Der dänische Philosoph Søren Kierkegaard, dessen Geburtstag sich 2013 zum 200. Mal jährt, gilt als Erfinder des Existenzialismus. Er interessierte sich vor mehr als 150 Jahren bereits brennend für Fragen, die die rastlosen Menschen des Medienzeitalters immer stärker bewegen: Zweifel, Angst, Verlust an Liebe und Identität. Kierkegaards Gedanken von der Freiheit und der Verantwortung jedes Menschen für sich selbst prägten Kafka, Sartre und Camus. In diesem Doku-Drama verlässt der Philosoph, der selten reiste, mit Hilfe seiner Fantasie die provinzielle Enge Kopenhagens und taucht in den Metropolen unserer Tage auf: in Paris, Berlin und New York. Überrascht entdeckt er, dass seine "gefährlichen Gedanken" von der existenziellen Freiheit des Einzelnen inzwischen zur Ideologie der Massen pervertiert sind. Jeder fühlt sich heute als Star. Die Menschen wollen den leichtesten Weg gehen und sind ständig auf der Jagd danach, jemand anderer zu sein.
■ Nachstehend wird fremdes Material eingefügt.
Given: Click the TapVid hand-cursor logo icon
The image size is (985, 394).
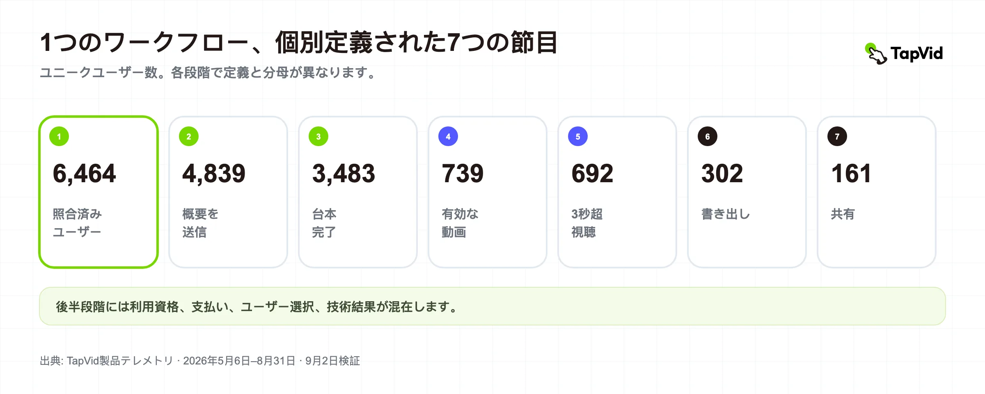Looking at the screenshot, I should tap(876, 54).
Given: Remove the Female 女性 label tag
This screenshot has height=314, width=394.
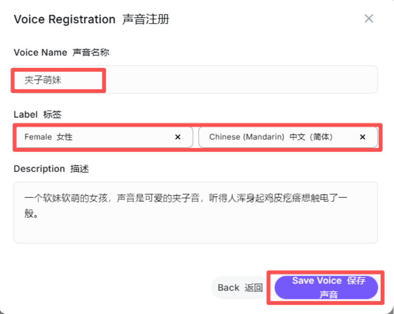Looking at the screenshot, I should coord(178,137).
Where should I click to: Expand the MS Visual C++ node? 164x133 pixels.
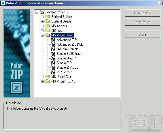click(42, 77)
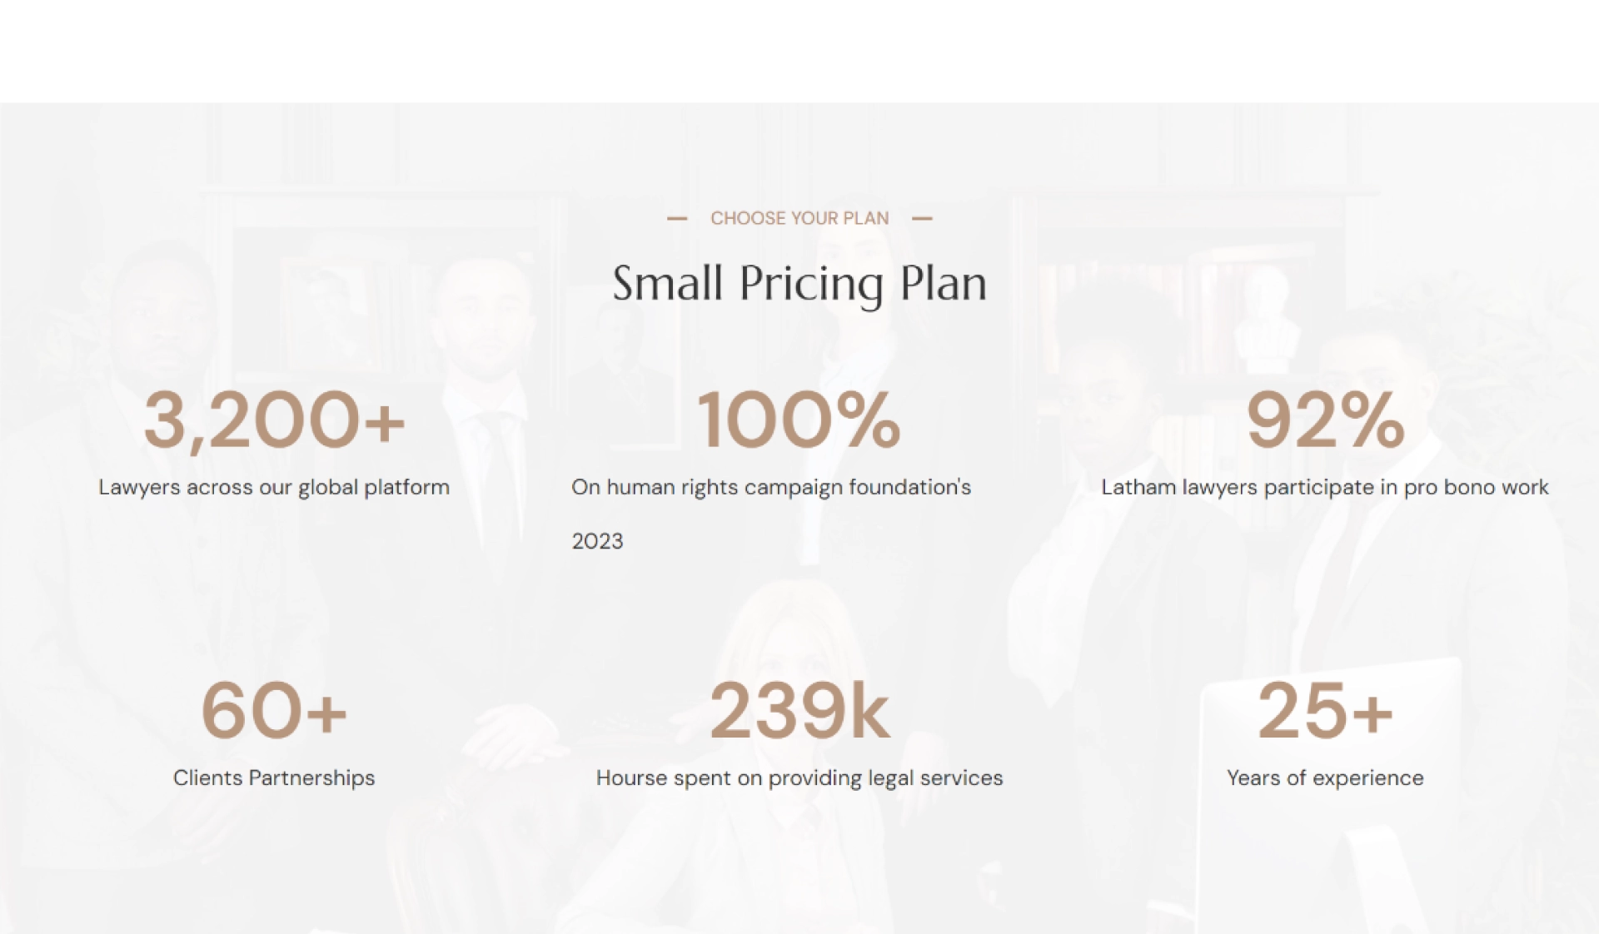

Das größte Abenteuer in Kierkegaards Leben war die Verlobung mit der schönen Regine Olsen. Durch einen Fluch, der vermeintlich auf ihm lastete, fühlte er sich unfähig, Regine glücklich zu machen. Er löste die Verlobung auf. Als die verschmähte Geliebte einen anderen heiratete, implodierte Kierkegaards kleine Welt. Von Regine verlassen und in Kopenhagen zur öffentlichen Spottfigur geworden, schrieb er in nur wenigen Jahren sein gigantisches philosophisches Werk. In selbst gewählter Isolation entstanden viele tausend Seiten über die ästhetischen, ethischen und religiösen Stadien des Lebens. Kierkegaard begann einen aussichtslosen Kleinkrieg gegen die mächtige protestantische Kirche. Völlig entkräftet brach er 1855 auf der Straße zusammen und starb mit 42 Jahren geistesverwirrt in einem Krankenhaus. Kierkegaard hatte Regine zuvor seinen gesamten Nachlass vermacht. Sie war für ihn immer seine geliebte Frau geblieben.